The War Against the Unions
Public-sector unions are too powerful in many states, I argue in a column for the Financial Times. But the Republicans' war against them is being fought, as they say, on a false prospectus.
Total pay is not the anomaly. There is a labour market, after all. Pay and benefits cannot move too far out of line without shortages of workers or surpluses of applicants getting embarrassingly out of hand. The anomaly is not the fiscal cost of the settlement unions have won, but its form, seen in the broadest terms.
Pensions are only part of it, but they point to the real problem, which is one of management and accountability. Unions have traded lower wages for better benefits - including, in some cases, retirement on full pension in early middle age and tacit acceptance of abuses such as pension spiking (pay increases in the last year of employment, to pump up final salary benefits) and liberal recourse to pre-retirement "disability". Employers have gone along, disguising the true cost of state services and shifting some of it through underfunding to future taxpayers.

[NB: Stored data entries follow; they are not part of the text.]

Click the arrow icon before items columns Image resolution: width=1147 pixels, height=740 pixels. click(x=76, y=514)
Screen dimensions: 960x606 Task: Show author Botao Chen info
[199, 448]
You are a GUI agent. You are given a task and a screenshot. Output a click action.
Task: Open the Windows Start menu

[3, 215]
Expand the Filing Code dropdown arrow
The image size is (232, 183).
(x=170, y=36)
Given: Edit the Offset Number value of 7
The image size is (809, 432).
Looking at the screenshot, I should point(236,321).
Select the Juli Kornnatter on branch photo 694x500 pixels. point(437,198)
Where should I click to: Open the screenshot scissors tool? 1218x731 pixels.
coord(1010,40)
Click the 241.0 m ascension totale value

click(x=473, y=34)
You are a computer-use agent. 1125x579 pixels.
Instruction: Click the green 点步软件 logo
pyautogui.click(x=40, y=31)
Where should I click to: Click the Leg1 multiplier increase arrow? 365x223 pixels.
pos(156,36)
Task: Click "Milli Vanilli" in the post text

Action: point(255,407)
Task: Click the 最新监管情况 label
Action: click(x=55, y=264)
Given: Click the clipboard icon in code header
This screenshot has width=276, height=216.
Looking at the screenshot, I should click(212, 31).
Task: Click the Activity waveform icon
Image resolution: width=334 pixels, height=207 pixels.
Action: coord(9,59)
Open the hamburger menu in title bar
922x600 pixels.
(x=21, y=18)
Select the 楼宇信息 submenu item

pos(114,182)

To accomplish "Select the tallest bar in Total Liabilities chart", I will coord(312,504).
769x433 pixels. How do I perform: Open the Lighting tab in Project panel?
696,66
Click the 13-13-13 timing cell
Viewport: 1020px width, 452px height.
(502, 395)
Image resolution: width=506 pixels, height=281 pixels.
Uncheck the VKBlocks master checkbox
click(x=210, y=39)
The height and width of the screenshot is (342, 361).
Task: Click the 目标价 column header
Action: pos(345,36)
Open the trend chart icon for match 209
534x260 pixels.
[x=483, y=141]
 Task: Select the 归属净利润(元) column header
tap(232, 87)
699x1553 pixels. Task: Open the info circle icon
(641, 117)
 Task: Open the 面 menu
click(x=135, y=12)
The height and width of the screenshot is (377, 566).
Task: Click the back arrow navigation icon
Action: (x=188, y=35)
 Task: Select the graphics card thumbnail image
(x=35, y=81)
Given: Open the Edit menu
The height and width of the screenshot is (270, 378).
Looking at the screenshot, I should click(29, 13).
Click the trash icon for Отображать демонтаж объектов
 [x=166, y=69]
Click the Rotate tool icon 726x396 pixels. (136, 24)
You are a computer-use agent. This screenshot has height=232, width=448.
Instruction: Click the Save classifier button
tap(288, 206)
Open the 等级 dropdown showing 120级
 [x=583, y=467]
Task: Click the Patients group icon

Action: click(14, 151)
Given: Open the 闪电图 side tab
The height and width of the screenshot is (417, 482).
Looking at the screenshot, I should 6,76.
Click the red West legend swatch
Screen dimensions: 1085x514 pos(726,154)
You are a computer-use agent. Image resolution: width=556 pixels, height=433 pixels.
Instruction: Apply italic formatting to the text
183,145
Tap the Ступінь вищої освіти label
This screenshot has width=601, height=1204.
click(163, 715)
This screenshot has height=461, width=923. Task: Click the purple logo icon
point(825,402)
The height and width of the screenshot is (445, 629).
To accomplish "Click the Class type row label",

This is not the only bargain unions and politicians have struck. Unions also traded wages for control. In many US school systems, bargaining rights have expanded to the point where unions are in charge. They have their say not just on basic pay and benefits, but on seniority rules, hirings and firings, school hours, you name it. In many states, schools are run like the British printing industry before Rupert Murdoch, with similarly unimpressive results.